Image analysis of protein profiles from paired microvillous and basal syncytiotrophoblast plasma membranes from term human placenta and characterization of IgG binding to membrane vesicles.

Image analysis of SDS-PAGE profiles of highly purified, paired maternal-facing (microvillous; MVM) and fetal-facing (basal; BM) plasmalemma membrane vesicles from six term human placentae showed that, while individual MVM or BM profiles were extremely reproducible, the two membrane populations were substantially different--although all of the seven major bands of molecular mass, 98.4, 79.4, 71.1, 45.1, 40.9, 39.5 and 34.5 kDa found in MVM were present, albeit in differing amounts, in BM. BM were characterized by the presence of five low molecular weight bands which were not present in MVM. Despite this consistency of the membrane preparations, binding of 125I-IgG or its fragments showed marked variability in both MVM and BM. At pH 7.4, both MVM and BM bound similar amounts of 125I-IgG with Kd values of 5.2 +/- 1.9 x 10(-6) M (s.e., n = 8) and 2.9 +/- 0.4 x 10(-6) M respectively, (P > 0.05).
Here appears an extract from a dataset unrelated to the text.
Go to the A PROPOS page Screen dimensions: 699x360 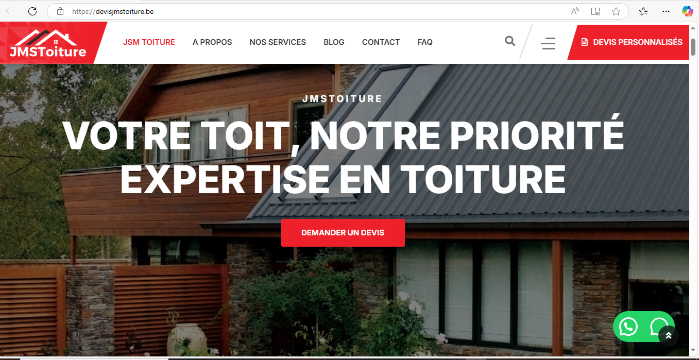212,42
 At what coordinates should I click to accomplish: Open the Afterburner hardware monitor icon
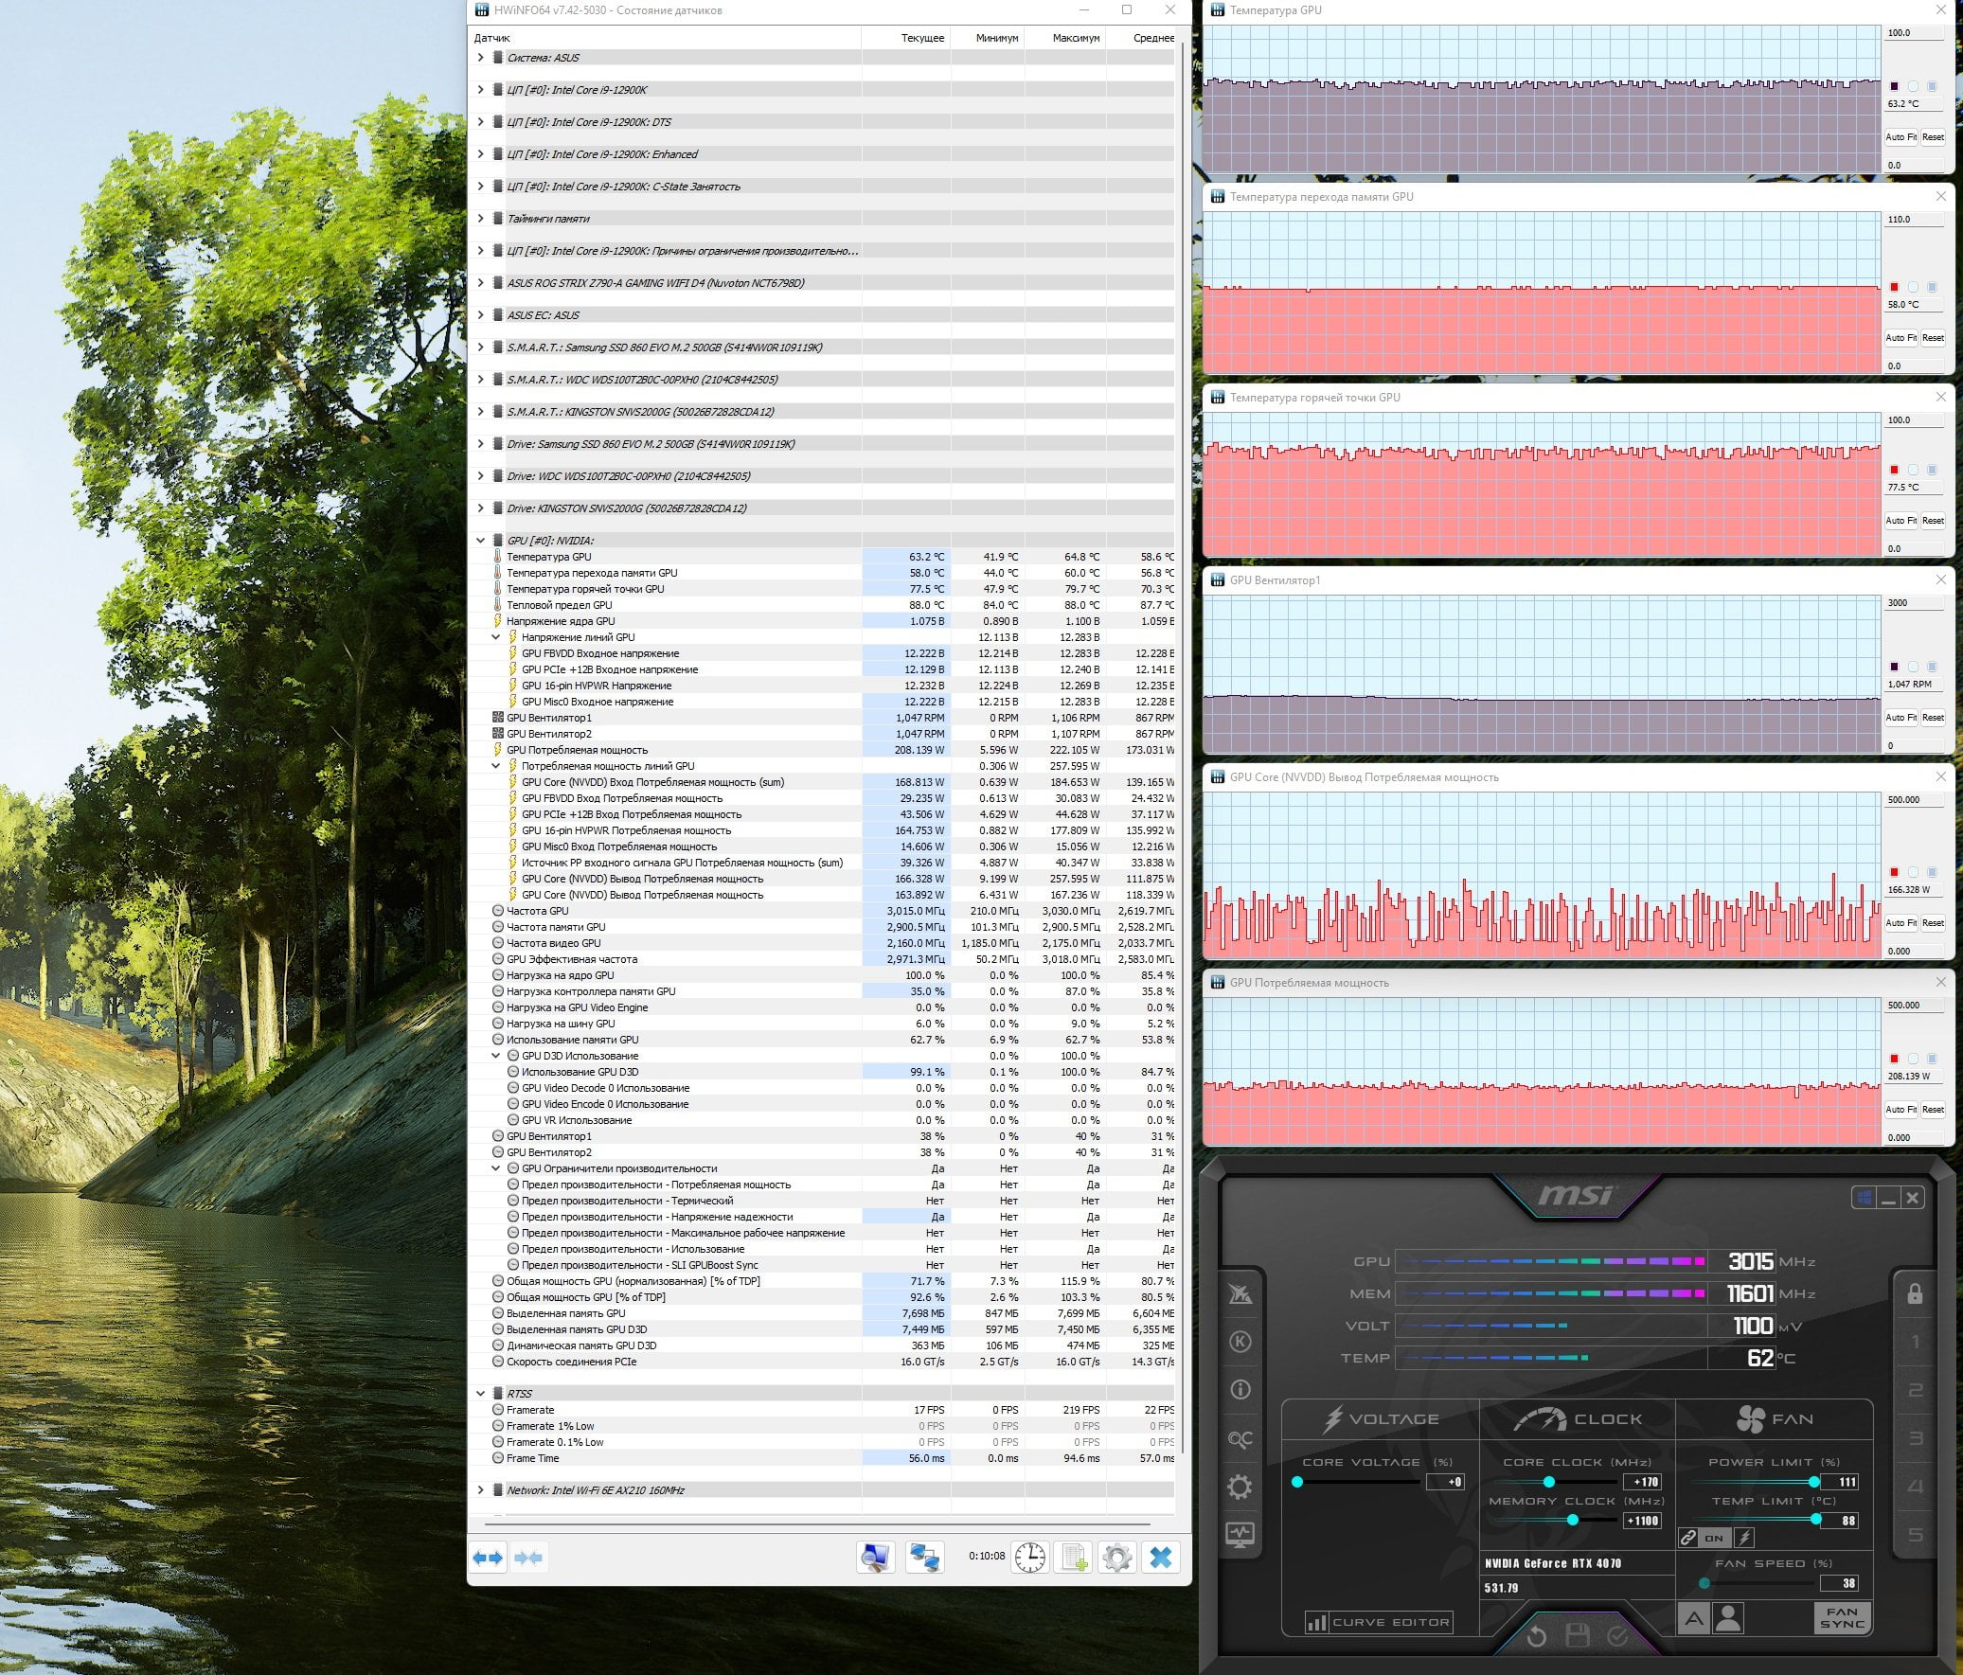(x=1239, y=1534)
There were 1.2-1.6 x 10(15) binding sites/mg protein. Affinity constants for Fc fragment binding to MVM and BM were similar to those for IgG, although the Bmax value for BM Fc binding was greatly reduced compared to that for IgG (P > 0.001). Fab binding to MVM and BM was also saturable but substantially lower than that of Fc, whereas binding of F(ab')2 was low and linear. Both MVM and BM bound marginally more IgG at pH 6.0 than at pH 7.4. These data provide further evidence for receptor-mediated transcytosis of maternal IgG across the placenta and confirm that the placental IgG transporter differs from classical Fc gamma receptors.